Martin Butzer, the Zwinglian reformer of Strasburg admitted that without the practice of discipline there can be no true Christian church. In other words, he conceded that the national church, in which he was a prominent leader, could not claim the prerogative of a true church. John Calvin, in the earlier period of his reformatory labors, was for a time associated with Butzer at Strasburg, and there is adequate ground for thinking that Calvin's strict views regarding the need of discipline are at least partly to be ascribed to the influence of Butzer. There is furthermore convincing evidence that Butzer was, in turn, influenced by the Swiss Brethren. Calvin, in his treatise on the Schleitheim Confession, admitted that the teaching of the Swiss Brethren on church discipline was scriptural. He remarked that the Brethren had learned and adopted their views on this point from his writings. And yet they had held these teachings from their inception as a church and long before Calvin's renunciation of Romanism.

Butzer, realizing the need of discipline, as indicated above, did his best to introduce it in the Reformed state church in Strasburg, but his attempts to this end were in vain. Calvin, on the other hand, was successful in his efforts toward this end. He enforced church discipline in the city of Geneva. His method of enacting discipline was by coercion through the civil authorities. To a greater degree than Luther, Zwingli, Butzer, or any other reformer, John Calvin succeeded in the endeavor of making the state do the bidding of the state church. Excommunication was practiced in the Geneva state church, and excommunicated persons were not tolerated within the borders of the state.

In the debate held at Zofingen in 1532, a spokesman of the Reformed state church said, that to excommunicate (according to the usage of the Anabaptists) all who were guilty of transgression, was impracticable, for the reason that the result would be that "the number of the excommunicated would exceed that of the pious, and they would exile and drive out the pious."

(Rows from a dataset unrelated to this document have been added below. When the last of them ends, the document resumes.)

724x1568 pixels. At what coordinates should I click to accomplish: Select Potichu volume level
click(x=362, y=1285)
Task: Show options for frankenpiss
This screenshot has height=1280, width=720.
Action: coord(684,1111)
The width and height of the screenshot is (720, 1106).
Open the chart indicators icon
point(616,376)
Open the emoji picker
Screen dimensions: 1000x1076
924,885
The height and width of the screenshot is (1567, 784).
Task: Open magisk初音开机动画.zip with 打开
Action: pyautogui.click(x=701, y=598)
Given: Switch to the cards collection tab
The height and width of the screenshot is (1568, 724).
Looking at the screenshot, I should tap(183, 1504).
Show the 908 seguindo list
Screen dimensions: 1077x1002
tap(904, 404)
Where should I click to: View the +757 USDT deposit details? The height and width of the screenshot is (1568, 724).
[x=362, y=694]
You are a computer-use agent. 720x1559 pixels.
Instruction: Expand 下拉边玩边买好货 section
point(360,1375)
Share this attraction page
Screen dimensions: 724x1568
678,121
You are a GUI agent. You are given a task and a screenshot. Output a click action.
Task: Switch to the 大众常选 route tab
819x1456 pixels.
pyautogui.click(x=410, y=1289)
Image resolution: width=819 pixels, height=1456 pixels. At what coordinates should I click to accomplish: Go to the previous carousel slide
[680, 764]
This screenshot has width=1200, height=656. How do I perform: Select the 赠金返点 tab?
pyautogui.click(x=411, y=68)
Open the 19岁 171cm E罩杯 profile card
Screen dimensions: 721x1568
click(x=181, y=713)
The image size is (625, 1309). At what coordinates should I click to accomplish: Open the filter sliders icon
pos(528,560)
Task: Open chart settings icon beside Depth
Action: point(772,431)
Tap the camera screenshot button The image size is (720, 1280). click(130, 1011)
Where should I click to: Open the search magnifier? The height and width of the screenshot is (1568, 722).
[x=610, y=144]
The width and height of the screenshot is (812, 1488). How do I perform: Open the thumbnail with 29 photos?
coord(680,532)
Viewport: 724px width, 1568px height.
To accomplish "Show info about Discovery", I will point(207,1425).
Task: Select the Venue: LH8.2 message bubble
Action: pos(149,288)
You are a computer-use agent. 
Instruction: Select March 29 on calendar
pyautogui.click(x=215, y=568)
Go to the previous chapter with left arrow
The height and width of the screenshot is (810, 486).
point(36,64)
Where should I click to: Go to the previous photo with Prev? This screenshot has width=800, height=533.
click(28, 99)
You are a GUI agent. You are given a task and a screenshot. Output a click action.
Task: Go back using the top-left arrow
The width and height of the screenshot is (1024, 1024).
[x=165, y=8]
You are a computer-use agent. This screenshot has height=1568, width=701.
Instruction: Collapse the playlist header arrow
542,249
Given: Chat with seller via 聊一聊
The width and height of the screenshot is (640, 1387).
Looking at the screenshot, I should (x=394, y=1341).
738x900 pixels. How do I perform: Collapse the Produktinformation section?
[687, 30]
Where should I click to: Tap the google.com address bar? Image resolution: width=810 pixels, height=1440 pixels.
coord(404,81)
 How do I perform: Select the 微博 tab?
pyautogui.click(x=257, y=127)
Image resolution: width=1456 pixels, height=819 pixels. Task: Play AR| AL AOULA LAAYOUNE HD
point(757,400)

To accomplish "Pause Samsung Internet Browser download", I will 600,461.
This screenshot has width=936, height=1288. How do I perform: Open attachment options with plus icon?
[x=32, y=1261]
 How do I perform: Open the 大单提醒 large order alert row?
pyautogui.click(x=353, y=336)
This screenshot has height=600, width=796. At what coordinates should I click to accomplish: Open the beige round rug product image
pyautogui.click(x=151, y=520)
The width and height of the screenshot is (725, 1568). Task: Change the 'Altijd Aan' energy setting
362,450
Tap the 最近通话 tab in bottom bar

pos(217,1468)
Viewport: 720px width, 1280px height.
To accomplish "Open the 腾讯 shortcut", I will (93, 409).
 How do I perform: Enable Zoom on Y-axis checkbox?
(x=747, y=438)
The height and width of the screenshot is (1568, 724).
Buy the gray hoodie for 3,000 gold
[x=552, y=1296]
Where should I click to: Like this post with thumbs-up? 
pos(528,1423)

The Swiss Brethren, as repeatedly stated, never swerved from the position which Zwingli and other reformers had originally shared with them, as concerns scriptural discipline. In the great disputations which, after Zwingli's death, the Brethren had with the leaders of the Protestant state church, the Brethren showed that discipline is a vital characteristic of a true Christian church. "There is no [true] church where there is no excommunication after the manner and method of the apostles," said one of their spokesmen in the disputation of Bern, in 1538. The theologians of the state church, on the contrary, defended the view that under a [nominally] Christian government, where the civil authorities punish wrongdoing, church discipline is not essential. And yet at the same time they expressed regret that discipline could not be practiced in their church.

Menno Simons wrote on church discipline:

It is evident that a congregation or church cannot continue in the salutary doctrine and in a blameless and pious life without the proper use of discipline. Even as a city without a wall and gates, or a field without an enclosure or fence, or a house without walls and doors, so is also a church without the true apostolic exclusion. For it would be open to all deceiving spirits, all godless scorners and haughty despisers, all idolatrous and insolent transgressors, yes to all lewd debauchers and adulterers, as is the case with all the great sects of the world. In my opinion it is a vital characteristic, an honor and a means of prosperity for a true church to practice with Christian discretion the true apostolic exclusion and to observe it carefully with vigilant love according to the teaching of the holy divine Scriptures.